I recall several discussions we had over his adventures as a young diplomat in Tehran soon after the Iranian Revolution. He gave gory accounts of the devastating war between Iran and Iraq and how, as a young diplomat, he had to deal with several young Nigerian adventurers who joined Saddam Hussein’s rag-tag army. He was also in Moscow when the Soviet Empire collapsed and Russia was plunged into economic and political chaos. Ever the diplomat, he had this uncanny ability to recall dramatic situations without betraying any emotions. All you would get is a chuckle and a soft, tender wink of the eye.
The late Ambassador Awanbor was Nigeria’s most outstanding envoy in Brussels in more than a decade. Soon after he assumed duties in Brussels, our embassy, located at the posh Avenue de Tervuren, assumed a new facelift. Always with an eye for detail, he improved the facilities at the Embassy and showed himself to be a consummate administrator. With the support of his highly able and loyal deputy chief of mission, Ambassador Rabiu Ibrahim, he reached out to the Nigerian Diaspora community. These gentlemen made us feel that we were their concern. Whenever distinguished Nigerians came to Brussels, they would arrange for us to meet with them. They did the same when President Goodluck Jonathan was in Brussels and when several ministers and personalities such as John Cardinal Onaiyekan came to the European capital.
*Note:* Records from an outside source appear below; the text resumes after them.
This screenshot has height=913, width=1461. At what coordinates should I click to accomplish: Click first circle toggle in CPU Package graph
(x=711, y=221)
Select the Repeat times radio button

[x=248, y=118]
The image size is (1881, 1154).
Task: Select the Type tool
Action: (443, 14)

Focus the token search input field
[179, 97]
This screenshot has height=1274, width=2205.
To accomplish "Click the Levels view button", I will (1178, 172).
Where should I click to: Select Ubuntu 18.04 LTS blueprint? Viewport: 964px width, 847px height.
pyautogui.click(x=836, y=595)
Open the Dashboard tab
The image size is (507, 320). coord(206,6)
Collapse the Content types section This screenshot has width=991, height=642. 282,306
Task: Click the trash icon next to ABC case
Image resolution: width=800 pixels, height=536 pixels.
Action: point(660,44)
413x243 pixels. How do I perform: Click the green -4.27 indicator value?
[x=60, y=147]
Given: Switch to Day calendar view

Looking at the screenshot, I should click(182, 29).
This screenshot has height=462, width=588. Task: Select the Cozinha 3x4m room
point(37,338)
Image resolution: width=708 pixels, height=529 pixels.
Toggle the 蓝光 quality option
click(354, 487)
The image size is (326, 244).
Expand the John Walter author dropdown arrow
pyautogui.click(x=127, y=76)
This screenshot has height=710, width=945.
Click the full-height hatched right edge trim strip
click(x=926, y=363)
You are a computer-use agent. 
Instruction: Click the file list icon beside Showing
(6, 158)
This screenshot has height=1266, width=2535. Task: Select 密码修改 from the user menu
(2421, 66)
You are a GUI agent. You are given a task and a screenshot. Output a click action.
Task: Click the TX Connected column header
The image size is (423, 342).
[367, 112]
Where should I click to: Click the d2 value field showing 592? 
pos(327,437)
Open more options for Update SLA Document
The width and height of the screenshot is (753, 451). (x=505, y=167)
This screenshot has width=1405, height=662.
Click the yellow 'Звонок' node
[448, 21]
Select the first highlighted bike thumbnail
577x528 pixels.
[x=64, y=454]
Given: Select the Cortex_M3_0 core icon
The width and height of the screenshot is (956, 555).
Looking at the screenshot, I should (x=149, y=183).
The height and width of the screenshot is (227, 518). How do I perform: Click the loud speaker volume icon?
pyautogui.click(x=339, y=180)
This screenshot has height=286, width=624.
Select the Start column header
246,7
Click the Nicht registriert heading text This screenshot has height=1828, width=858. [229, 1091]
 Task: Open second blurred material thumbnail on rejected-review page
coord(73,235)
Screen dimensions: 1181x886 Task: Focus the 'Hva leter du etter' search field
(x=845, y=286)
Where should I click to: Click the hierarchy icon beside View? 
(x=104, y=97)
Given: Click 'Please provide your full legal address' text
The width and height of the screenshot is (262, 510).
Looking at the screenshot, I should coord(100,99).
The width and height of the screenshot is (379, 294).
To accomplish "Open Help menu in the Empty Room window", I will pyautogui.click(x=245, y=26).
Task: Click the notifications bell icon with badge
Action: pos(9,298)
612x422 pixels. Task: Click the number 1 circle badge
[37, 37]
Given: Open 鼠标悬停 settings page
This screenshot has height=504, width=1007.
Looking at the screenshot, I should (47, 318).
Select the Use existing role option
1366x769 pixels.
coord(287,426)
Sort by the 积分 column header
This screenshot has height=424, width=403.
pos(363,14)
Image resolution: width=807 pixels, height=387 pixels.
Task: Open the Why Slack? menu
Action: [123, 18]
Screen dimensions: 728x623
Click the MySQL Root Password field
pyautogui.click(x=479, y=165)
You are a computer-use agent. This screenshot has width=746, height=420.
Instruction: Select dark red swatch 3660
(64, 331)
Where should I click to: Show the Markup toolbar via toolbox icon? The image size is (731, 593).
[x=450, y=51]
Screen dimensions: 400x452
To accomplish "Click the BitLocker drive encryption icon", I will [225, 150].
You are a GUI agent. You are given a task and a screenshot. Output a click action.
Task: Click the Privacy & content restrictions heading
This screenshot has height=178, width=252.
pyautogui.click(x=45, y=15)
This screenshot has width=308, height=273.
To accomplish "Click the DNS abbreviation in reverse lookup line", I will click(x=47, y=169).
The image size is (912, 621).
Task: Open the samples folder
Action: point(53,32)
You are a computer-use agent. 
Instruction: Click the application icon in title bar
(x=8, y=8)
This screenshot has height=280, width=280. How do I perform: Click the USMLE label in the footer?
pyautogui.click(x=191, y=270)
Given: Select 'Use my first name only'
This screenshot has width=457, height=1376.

The late Ambassador Awanbor was generous with entertainment, but was not ostentatious. He was instrumental in organising several investment missions by Belgians looking to do business with our country. He had appointed me keynote speaker during last year’s first ever Belgium-Nigeria Investment Summit. He assisted several of our bankers to access lines of credit with the mammoth European Investment Bank (EIB).
Felix Edobor Awanbor was not only an outstanding diplomat; he was a civil servant par excellence, an astute administrator, a distinguished patriot and a devoted husband and father. Of a humble disposition, he was mild-mannered and humane; loving the Lord greatly and worshipping quietly in His temple.
To me, he was not just a friend; he was a brother. De profundis ad te, Domini clamavi.